• Work to be completed
Please write out exactly the lines of the data below from the line holding "[Vai all'immagine 2] (91, 310)" through the line holding "FORZA10 (29, 91)", and leave out the rest.

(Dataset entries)
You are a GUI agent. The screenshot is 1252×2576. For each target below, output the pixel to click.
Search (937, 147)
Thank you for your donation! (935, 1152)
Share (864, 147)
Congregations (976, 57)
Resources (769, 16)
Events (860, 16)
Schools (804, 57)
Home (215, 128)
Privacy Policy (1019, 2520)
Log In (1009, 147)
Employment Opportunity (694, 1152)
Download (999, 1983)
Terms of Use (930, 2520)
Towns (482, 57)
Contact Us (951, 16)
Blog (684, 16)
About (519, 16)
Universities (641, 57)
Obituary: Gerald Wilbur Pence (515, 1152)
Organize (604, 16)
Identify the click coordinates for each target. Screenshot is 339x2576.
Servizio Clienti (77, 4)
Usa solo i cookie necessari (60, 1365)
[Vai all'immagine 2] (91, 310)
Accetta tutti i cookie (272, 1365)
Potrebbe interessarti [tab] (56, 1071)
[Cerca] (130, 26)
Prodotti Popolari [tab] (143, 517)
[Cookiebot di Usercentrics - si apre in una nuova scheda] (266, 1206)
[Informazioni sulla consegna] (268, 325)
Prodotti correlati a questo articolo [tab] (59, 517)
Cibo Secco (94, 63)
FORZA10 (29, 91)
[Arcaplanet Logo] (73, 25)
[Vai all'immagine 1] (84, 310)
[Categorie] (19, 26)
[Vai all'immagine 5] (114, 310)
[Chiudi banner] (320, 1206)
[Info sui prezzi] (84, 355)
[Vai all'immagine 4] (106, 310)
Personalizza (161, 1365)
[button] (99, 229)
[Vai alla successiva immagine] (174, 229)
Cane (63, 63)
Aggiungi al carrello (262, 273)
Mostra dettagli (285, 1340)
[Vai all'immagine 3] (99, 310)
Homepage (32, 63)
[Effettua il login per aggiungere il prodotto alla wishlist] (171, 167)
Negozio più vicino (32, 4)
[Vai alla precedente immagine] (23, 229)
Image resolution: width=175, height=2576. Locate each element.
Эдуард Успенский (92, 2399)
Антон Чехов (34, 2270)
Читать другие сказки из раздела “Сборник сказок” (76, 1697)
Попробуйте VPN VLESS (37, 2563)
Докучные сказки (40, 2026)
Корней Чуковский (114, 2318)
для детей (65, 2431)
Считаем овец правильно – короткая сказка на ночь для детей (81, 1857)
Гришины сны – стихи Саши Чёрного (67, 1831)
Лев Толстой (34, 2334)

• Response
[Vai all'immagine 2] (91, 310)
Accetta tutti i cookie (272, 1365)
Potrebbe interessarti [tab] (56, 1071)
[Cerca] (130, 26)
Prodotti Popolari [tab] (143, 517)
[Cookiebot di Usercentrics - si apre in una nuova scheda] (266, 1206)
[Informazioni sulla consegna] (268, 325)
Prodotti correlati a questo articolo [tab] (59, 517)
Cibo Secco (94, 63)
FORZA10 (29, 91)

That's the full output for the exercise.